Unfortunately, in this case, the slow query log cannot help us, because these function calls and the queries from the functions are not logged. This could also be a feature request because it would make debugging much easier. (I have already created a feature request in Percona Server to log queries from stored functions.)
However, in the slow query log for the original query, the Rows_examined
would be very high if you are using stored functions and that number is way higher than it should be and might cause problems. Also, the general log can be helpful for investigating the problem here, because in the general log we can see all these function calls as well.
Conclusion
If you are using stored functions in Select list, you have to make sure the query does not use temp tables, otherwise, it could cause many extra queries in the background.
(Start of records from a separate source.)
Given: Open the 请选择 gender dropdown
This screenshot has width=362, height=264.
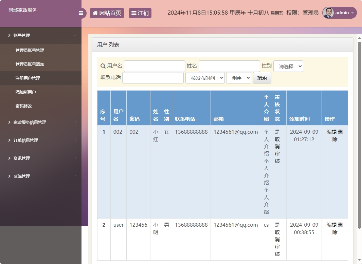Looking at the screenshot, I should click(288, 66).
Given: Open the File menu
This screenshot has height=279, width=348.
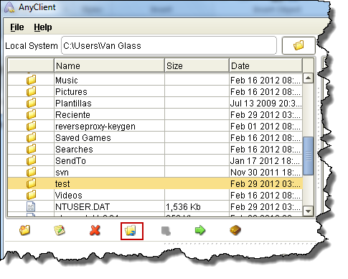Looking at the screenshot, I should point(17,27).
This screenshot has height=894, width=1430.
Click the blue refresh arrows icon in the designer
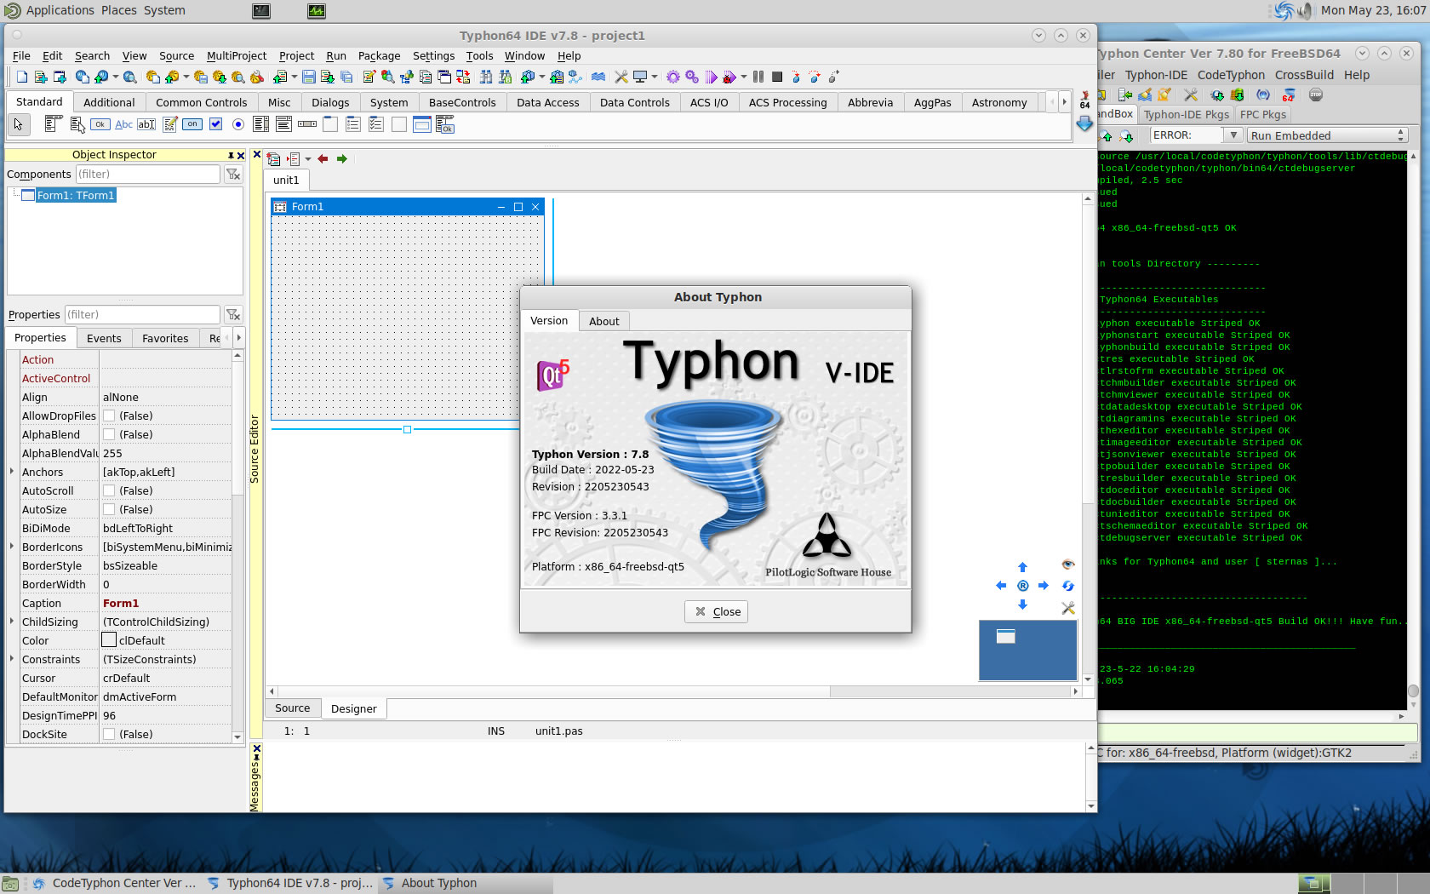[x=1067, y=586]
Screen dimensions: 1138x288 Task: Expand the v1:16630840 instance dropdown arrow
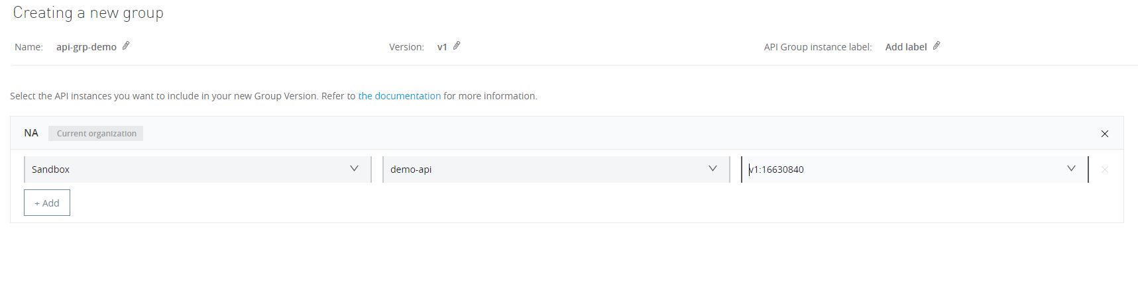coord(1072,169)
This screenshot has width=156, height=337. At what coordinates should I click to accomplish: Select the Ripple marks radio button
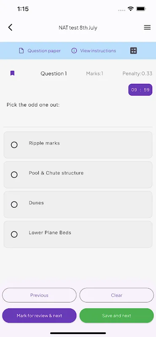[x=14, y=145]
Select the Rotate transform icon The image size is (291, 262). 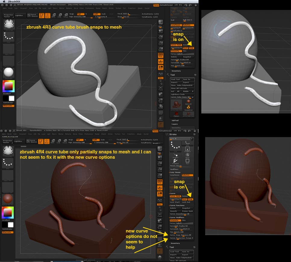point(66,15)
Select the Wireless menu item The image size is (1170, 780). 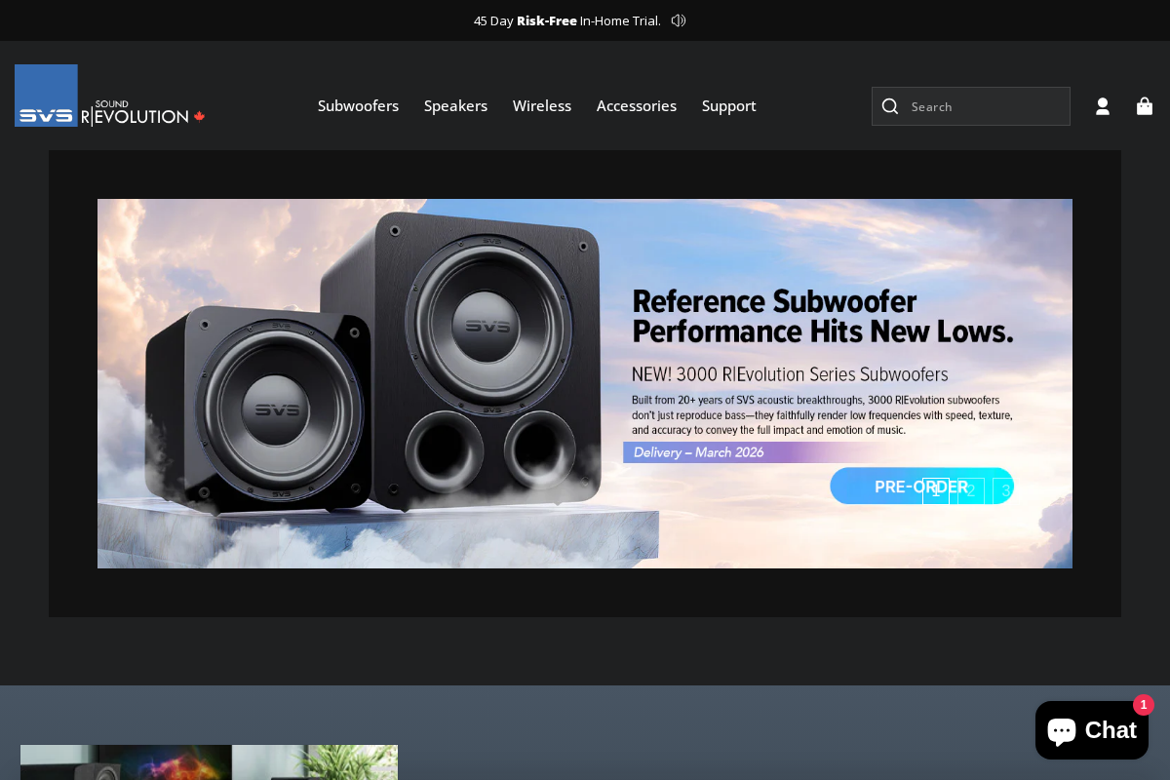pyautogui.click(x=542, y=106)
This is a normal behavior, because ordering executed on temp table (by special order algorithm differs from memory qsort 🙂 ) and all rows required before sorting. Limit operation can be run after sorting of course.
So this is a special sose effect, thx for info.
PS: explain can show the temp file usage?
Szia Balazs,
Yeah, I know and understand why does this happening, but maybe somehow it could be improved. In this special cases when you have functions in the select list can be very expensive to run the functions for each row.
Here is the explain for the query which uses temp tables:
mysql [localhost] {msandbox} (test) > explain SELECT fcol, SLEEP(1) FROM t1 WHERE 1 GROUP BY fcol LIMIT 1\G
*************************** 1. row ***************************
id: 1
select_type: SIMPLE
table: t1
partitions: NULL
type: ALL
possible_keys: NULL
key: NULL
key_len: NULL
ref: NULL
rows: 5
filtered: 100.00
Extra: Using temporary
1 row in set, 1 warning (0.00 sec)
And yes in Extra it says it is going to use a temp table.